**SELECTED EXTRACT**.
· · · · · · ·

The Framework of Human Evolution – Part Deux

Chapter 5 - The Systematic Context: From Linnaeus to Exons

Systematics involves the studying of the diversity of life by examining the evolutionary relationships between taxa, a term that can be used to describe any ‘level’ of classification, in an effort to reconstruct their unique evolutionary histories. Linnaeus invented the modern system of classification in 1758 based on anatomical characters, but predictably the field has grown rapidly over the last couple of centuries and now includes complex statistical formulas processed by computers as well as genetic evidence. There are essentially two schools of systematics: phenetics and cladistics. Pheneticists examine as many features as possible, the more features measured the more objective the study, and use statistical analysis to evaluate overall similarity and difference between taxa. Proponents of cladistics, or phylogenetic systematics, deem traits either ancestral or derived and reconstruct evolutionary relationships based on that determination. Hardliners on both sides of the argument claim superiority for their philosophy with cladists arguing that they study the only true evolutionary path and pheneticists claiming pure objectivity and a repeatable process.

Homologies

An essential component to both philosophies is accurately defining homologies, or homologues, referring to similarities between characteristics of organisms resulting from common ancestry. A very common example of a homology is the morphology of forelimbs in humans, dogs, birds and whales (illustrated above). Cladists claim that their analysis is more precise because they exclusively look at homologous traits whereas pheneticists statistically analyze as many traits as possible without speculating on what might be a derived character. Thus phenetics is not particularly helpful in determining common ancestry, but it provides a more complete estimation in similarity of characteristics between taxa.

· · · · · · ·

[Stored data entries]

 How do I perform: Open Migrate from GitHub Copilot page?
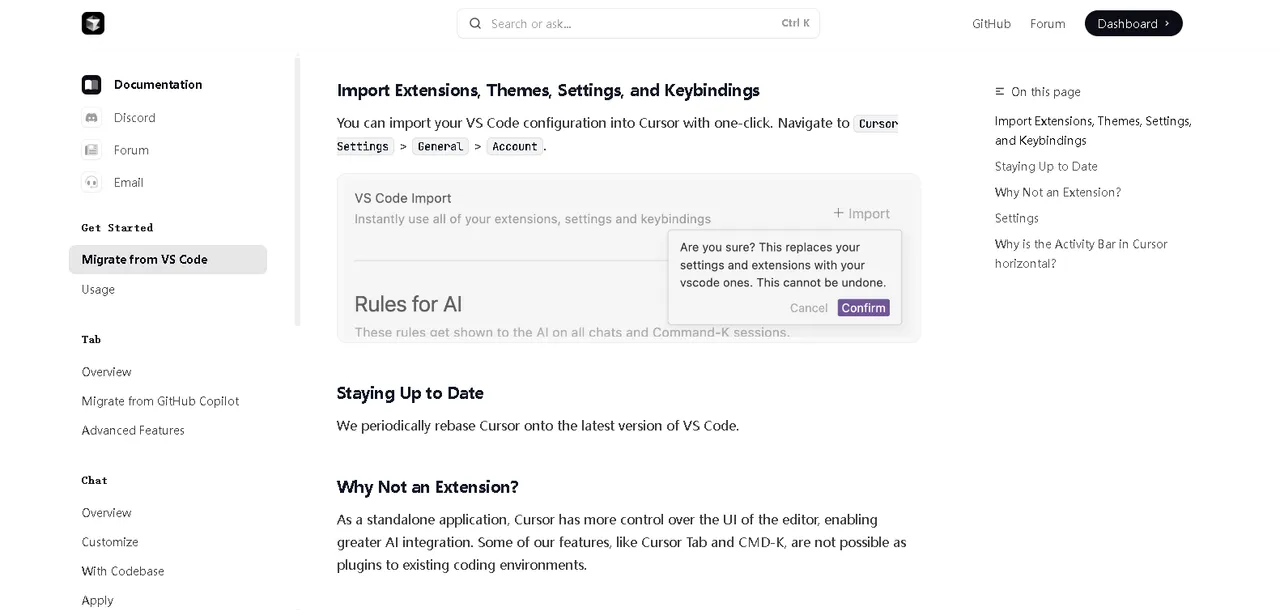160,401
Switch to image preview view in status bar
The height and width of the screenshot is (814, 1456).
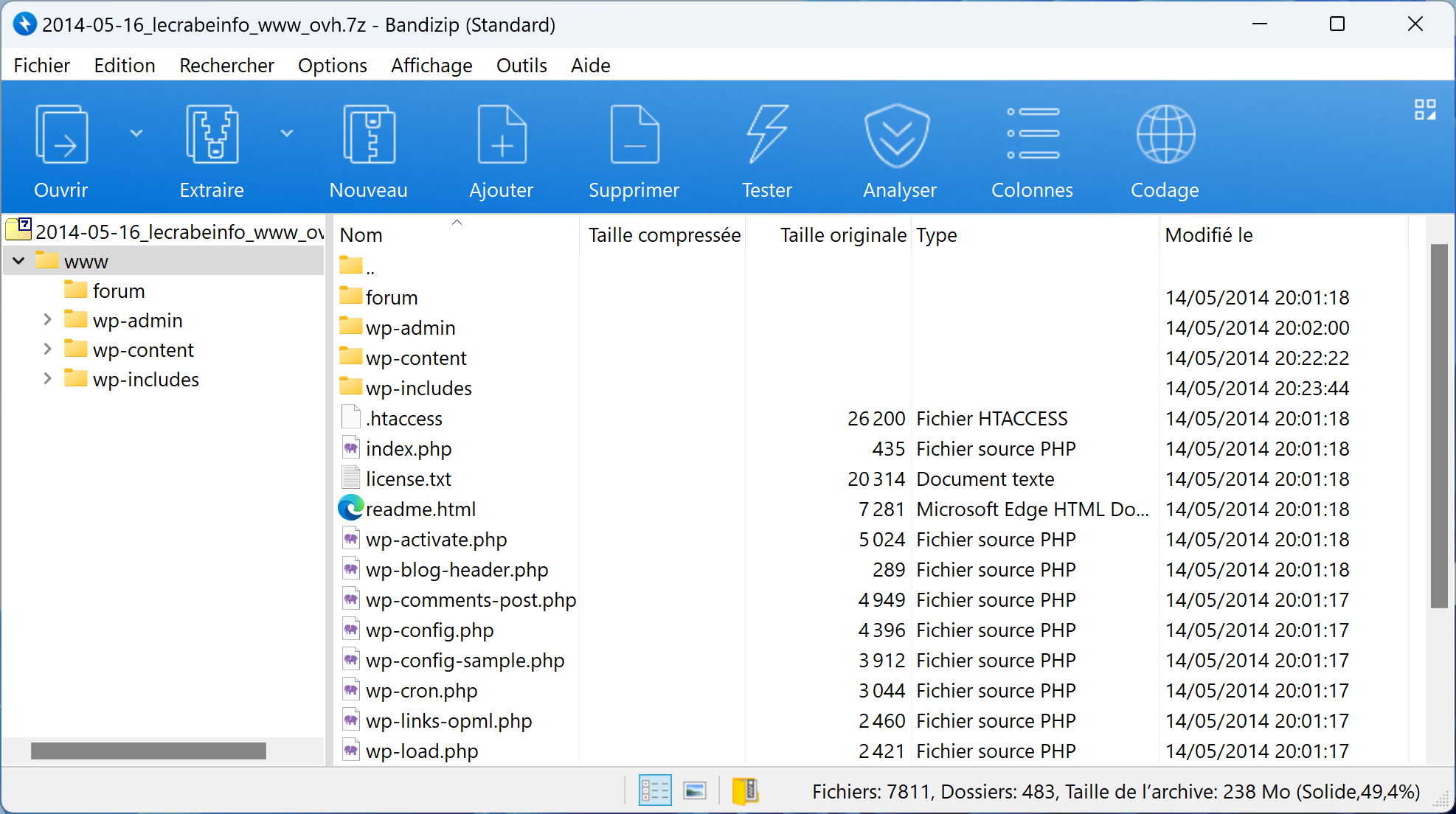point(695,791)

· · · · · · ·

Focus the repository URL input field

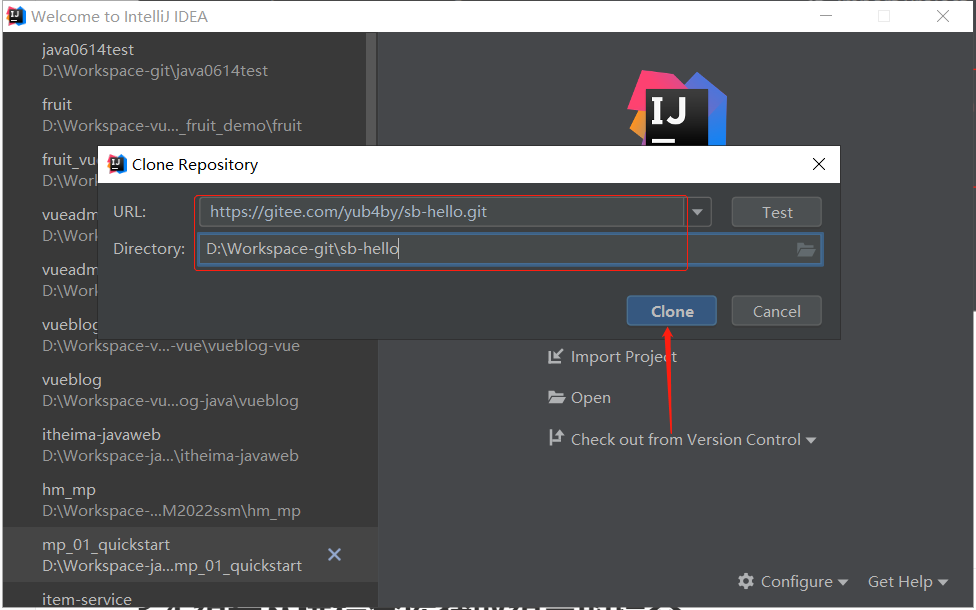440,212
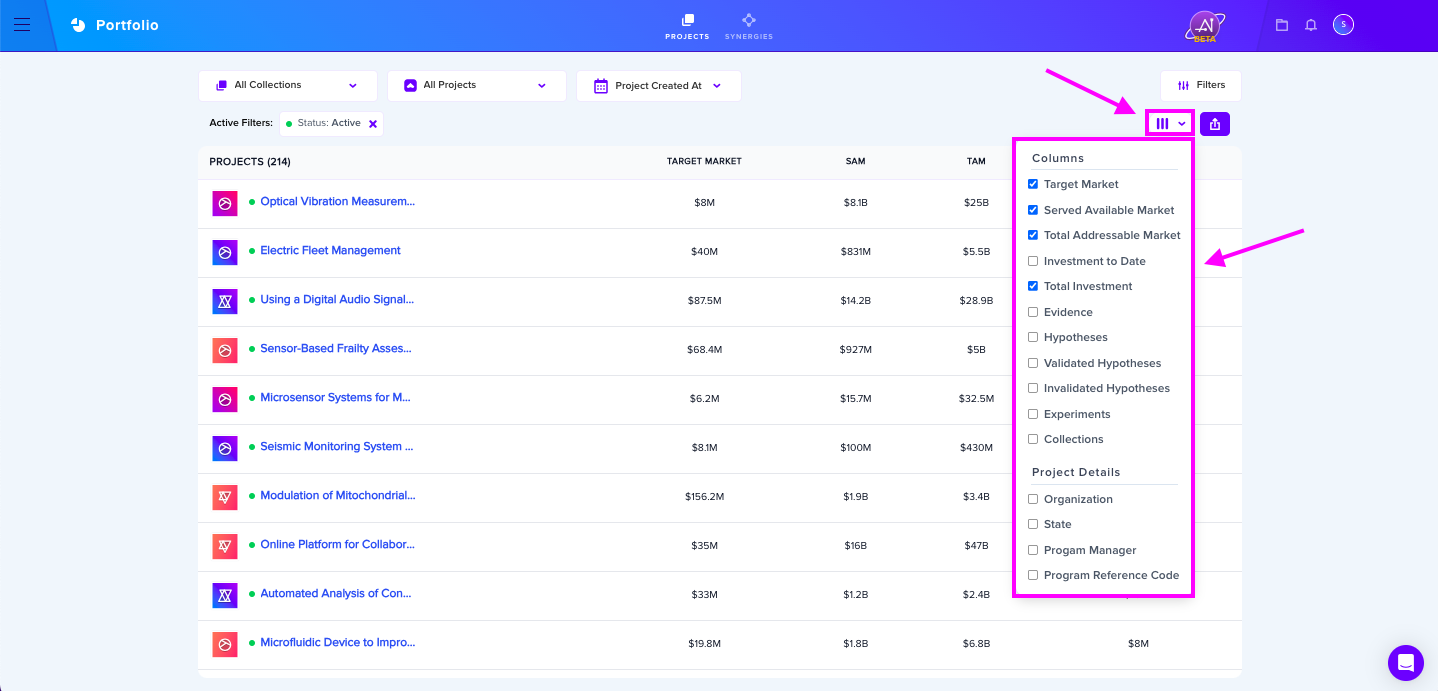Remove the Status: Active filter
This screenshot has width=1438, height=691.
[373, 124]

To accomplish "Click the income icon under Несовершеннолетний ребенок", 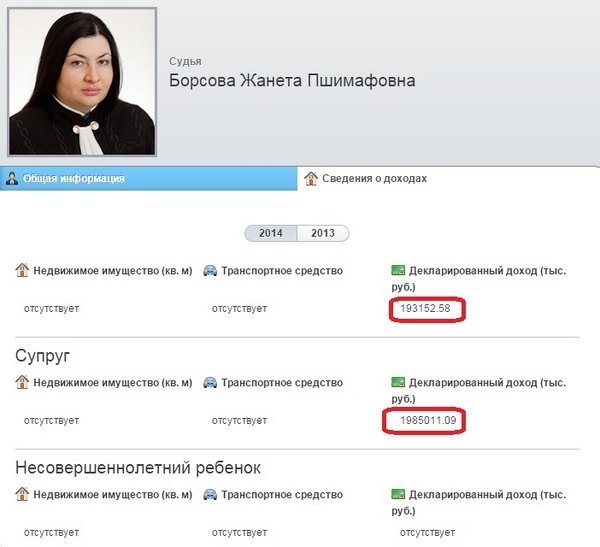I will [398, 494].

· · · · · · ·

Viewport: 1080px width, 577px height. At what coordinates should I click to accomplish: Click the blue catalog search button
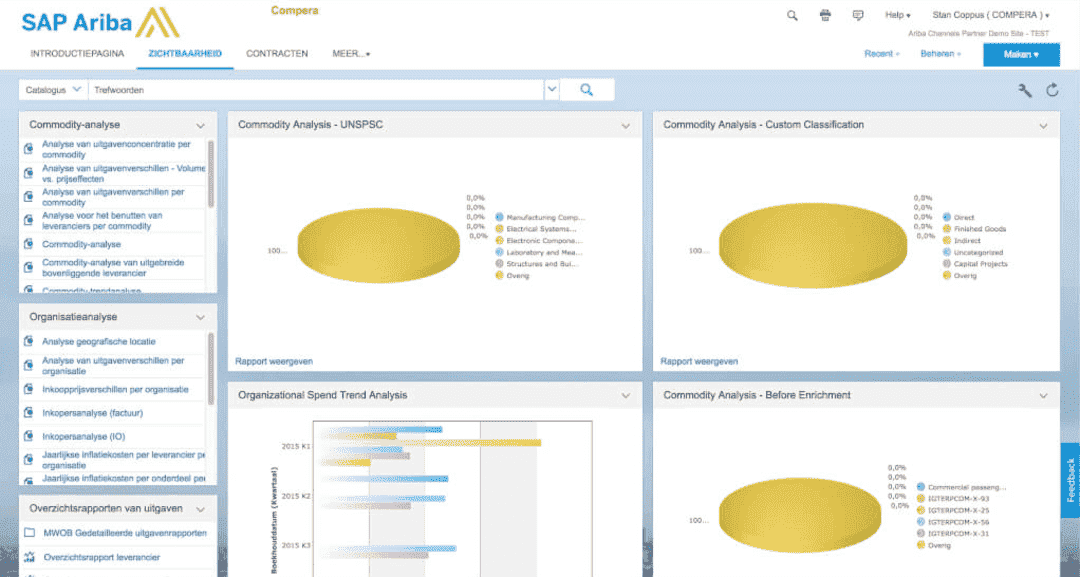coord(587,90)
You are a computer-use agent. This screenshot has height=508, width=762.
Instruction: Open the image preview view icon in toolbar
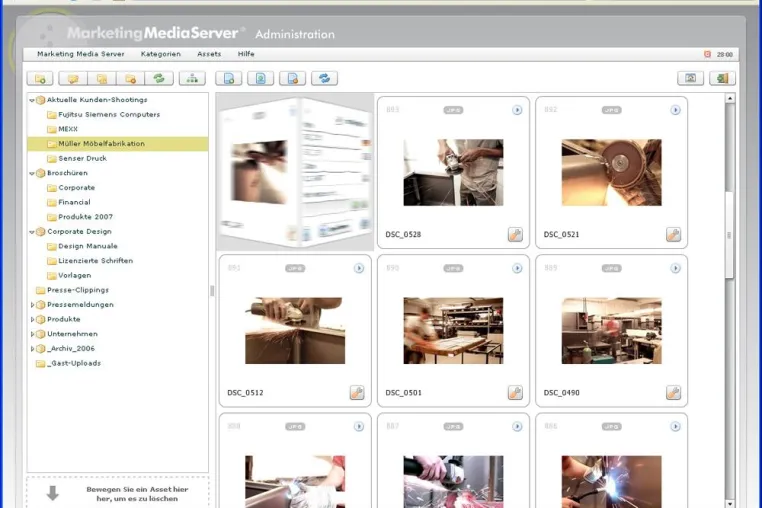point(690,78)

· · · · · · ·

**REQUIRED ACTIONS**.
**1.** In the text on systematics, which animals are named as having forelimb morphology that illustrates a homology?
**2.** Condense the paragraph in the text on systematics that begins "An essential component to both philosophies" into a short bulleted list that keeps its main facts.

**RESULTS FOR THE EXERCISE**.
**1.**
- Humans
- Dogs
- Birds
- Whales

**2.**
- Both schools depend on accurately defining homologies, which are similarities between organisms' characteristics that result from common ancestry.
- The forelimb morphology of humans, dogs, birds and whales is a common example.
- Cladists consider their analysis more precise because they examine only homologous traits.
- Pheneticists statistically analyze as many traits as possible without speculating about which characters are derived.
- As a result, phenetics is of little help in determining common ancestry but gives a more complete estimate of similarity between taxa.